How to complete this task -
Starting with the first line below, reproduce each line exactly until you have included the one bearing "is (630, 1200).".

[Stored records]
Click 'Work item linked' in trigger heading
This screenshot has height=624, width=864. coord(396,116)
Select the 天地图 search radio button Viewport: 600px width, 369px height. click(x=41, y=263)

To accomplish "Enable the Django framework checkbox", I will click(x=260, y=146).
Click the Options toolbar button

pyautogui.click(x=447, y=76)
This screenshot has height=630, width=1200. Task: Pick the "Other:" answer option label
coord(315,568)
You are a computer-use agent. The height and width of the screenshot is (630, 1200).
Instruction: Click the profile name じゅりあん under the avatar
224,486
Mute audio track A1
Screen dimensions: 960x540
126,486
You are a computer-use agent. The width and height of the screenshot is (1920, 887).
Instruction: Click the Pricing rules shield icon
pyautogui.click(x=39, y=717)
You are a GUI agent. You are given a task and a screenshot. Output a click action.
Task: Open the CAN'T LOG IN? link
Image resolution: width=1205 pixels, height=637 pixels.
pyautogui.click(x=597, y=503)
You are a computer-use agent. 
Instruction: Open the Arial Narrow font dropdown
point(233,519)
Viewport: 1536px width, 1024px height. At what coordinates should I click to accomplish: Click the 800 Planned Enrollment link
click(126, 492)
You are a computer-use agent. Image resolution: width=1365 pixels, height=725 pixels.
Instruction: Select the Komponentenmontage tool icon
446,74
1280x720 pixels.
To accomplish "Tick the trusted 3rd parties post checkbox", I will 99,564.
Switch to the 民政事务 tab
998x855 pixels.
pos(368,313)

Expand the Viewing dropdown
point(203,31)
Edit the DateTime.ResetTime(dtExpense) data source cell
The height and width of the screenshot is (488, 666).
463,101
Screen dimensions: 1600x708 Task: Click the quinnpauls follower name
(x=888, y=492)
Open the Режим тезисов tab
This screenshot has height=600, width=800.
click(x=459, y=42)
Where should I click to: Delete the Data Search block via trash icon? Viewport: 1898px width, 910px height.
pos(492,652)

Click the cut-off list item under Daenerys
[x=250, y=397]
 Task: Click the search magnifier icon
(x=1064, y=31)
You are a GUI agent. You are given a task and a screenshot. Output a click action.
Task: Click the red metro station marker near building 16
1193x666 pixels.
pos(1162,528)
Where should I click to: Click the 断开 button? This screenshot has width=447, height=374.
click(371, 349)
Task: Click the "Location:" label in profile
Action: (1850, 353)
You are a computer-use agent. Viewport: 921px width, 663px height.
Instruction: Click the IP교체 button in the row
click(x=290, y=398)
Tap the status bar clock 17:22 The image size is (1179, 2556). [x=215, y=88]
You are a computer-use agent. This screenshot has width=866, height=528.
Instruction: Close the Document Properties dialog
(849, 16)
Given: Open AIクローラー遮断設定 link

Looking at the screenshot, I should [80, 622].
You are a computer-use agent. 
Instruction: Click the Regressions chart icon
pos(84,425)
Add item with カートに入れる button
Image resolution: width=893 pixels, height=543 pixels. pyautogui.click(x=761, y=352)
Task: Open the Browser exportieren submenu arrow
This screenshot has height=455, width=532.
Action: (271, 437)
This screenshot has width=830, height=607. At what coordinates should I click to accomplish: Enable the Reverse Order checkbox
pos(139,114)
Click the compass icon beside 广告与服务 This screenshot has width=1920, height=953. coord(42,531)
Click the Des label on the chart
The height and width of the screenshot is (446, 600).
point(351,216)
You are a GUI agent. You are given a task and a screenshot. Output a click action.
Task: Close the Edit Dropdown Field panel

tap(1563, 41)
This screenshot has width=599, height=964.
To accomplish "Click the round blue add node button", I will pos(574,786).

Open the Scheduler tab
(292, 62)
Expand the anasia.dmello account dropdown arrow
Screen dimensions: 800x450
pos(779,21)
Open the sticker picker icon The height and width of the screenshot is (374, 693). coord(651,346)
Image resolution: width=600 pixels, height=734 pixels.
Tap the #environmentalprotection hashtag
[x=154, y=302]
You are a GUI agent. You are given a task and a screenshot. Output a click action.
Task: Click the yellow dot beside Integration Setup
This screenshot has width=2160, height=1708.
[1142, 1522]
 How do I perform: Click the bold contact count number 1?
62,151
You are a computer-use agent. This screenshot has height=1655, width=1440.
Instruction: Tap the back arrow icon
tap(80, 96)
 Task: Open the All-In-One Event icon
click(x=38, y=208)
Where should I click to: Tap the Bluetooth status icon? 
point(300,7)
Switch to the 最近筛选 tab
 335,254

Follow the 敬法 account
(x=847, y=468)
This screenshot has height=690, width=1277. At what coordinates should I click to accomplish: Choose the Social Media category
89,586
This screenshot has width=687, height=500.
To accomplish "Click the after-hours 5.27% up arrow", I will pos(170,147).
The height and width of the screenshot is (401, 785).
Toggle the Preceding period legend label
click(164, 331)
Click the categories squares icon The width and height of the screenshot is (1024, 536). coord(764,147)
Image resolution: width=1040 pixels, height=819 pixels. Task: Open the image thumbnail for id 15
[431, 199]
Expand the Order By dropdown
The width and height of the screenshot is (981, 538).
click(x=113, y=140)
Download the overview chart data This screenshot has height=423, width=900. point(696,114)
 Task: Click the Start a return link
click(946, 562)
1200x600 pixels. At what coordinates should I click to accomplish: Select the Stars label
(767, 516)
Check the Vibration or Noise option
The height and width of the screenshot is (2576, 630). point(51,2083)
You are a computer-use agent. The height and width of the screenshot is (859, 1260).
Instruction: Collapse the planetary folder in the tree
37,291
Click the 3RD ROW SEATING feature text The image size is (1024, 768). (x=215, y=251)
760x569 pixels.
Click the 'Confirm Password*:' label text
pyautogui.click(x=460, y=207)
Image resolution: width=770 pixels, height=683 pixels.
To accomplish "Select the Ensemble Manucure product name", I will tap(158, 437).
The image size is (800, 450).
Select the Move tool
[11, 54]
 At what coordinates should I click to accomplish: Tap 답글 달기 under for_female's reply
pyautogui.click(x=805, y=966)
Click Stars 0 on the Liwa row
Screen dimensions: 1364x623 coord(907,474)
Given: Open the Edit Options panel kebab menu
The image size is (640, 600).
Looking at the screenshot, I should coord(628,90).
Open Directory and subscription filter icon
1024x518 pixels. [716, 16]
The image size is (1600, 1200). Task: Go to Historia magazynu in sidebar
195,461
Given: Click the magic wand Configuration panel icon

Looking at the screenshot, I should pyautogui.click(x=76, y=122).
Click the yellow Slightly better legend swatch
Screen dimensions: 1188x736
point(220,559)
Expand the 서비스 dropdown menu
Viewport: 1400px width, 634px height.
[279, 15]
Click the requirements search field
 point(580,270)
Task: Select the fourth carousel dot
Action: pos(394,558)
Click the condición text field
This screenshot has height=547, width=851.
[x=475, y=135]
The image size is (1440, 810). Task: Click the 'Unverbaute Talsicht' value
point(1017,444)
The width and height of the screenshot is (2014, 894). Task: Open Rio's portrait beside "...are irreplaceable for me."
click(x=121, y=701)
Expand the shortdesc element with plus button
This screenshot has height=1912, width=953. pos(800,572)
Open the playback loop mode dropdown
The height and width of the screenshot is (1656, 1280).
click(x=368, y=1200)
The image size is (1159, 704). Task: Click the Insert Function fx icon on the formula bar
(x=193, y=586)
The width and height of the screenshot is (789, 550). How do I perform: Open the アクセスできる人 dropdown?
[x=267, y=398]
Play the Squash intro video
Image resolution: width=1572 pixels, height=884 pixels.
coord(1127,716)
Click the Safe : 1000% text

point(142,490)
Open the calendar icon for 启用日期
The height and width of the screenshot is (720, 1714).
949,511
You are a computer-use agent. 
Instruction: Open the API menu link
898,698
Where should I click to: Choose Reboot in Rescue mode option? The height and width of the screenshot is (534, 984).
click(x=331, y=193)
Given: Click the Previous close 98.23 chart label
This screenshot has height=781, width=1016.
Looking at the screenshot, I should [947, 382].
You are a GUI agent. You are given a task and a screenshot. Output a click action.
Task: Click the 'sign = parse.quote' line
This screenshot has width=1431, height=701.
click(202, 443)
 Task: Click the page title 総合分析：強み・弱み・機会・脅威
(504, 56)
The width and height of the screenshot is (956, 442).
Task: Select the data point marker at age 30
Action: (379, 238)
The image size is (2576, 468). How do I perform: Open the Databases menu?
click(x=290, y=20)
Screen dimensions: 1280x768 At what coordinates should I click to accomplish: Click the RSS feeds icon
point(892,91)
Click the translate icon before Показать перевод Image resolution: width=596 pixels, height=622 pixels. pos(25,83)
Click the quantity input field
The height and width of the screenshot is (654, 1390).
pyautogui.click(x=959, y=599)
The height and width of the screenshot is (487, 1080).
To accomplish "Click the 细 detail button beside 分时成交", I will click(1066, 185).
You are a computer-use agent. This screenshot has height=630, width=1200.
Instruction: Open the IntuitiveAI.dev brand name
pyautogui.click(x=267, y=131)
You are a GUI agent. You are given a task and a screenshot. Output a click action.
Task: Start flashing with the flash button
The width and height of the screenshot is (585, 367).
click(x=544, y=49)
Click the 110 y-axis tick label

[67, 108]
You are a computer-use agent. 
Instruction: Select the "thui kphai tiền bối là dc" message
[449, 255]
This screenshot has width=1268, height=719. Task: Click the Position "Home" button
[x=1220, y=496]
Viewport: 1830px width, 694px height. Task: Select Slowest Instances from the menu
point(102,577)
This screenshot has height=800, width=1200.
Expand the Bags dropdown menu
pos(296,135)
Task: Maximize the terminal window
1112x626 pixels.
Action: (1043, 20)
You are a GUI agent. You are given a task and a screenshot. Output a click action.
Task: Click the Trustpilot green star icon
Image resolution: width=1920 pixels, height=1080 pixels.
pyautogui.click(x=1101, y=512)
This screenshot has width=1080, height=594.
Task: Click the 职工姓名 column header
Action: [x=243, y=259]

Result -
Click 'Work item linked' in trigger heading
This screenshot has height=624, width=864. coord(396,116)
Select the 天地图 search radio button Viewport: 600px width, 369px height. click(x=41, y=263)

To accomplish "Enable the Django framework checkbox", I will click(x=260, y=146).
Click the Options toolbar button

pyautogui.click(x=447, y=76)
This screenshot has height=630, width=1200. Task: Pick the "Other:" answer option label
coord(315,568)
You are a computer-use agent. The height and width of the screenshot is (630, 1200).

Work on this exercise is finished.